The company has revealed its desire to ‘re-architect the standards of the web’ by removing the tools that enable advertisers to track users across the world wide web.
In a post on the Chromium blog, the company said this is the next phase of its Privacy Sandbox scheme that will “fundamentally enhance privacy on the web,” while also supporting publishers.
Within the blog post, the company claimed it had gleaned confidence from initial chats with the web community, giving it hope there there is a way forward that both preserves user privacy, while also sustaining the ad-supported web.
The post reads: “Once these approaches have addressed the needs of users, publishers, and advertisers, and we have developed the tools to mitigate workarounds, we plan to phase out support for third-party cookies in Chrome. Our intention is to do this within two years.”
Related: Best VPN 2019
Google says it needs the “ecosystem to engage” on the proposals in order to make progress on those goals. Speaking to TechCrunch, Justin Schuh, the director for Chrome engineering said the plan is to “re-architect the standards of the web, to make it privacy-preserving by default.”

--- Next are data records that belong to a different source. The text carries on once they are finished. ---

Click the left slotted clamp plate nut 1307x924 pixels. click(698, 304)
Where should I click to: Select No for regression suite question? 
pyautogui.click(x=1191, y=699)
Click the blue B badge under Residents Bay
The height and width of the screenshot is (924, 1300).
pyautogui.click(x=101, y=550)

He added: “There’s been a lot of focus around third-party cookies, and that certainly is one of the tracking mechanisms, but that’s just a tracking mechanism and we’re calling it out because it’s the one that people are paying attention to.”
It’s not entirely clear how Google plans to achieve this while keeping the bread and butter of its business model – the web’s advertising community – happy, so it’ll be interesting to see how this plays out over the next couple of years.
“We are looking to build a more trustworthy and sustainable web together, and to do that we need your continued engagement,” Schuh wrote in the blog post on Tuesday. No third-party ad cookies? Consider us engaged, Justin.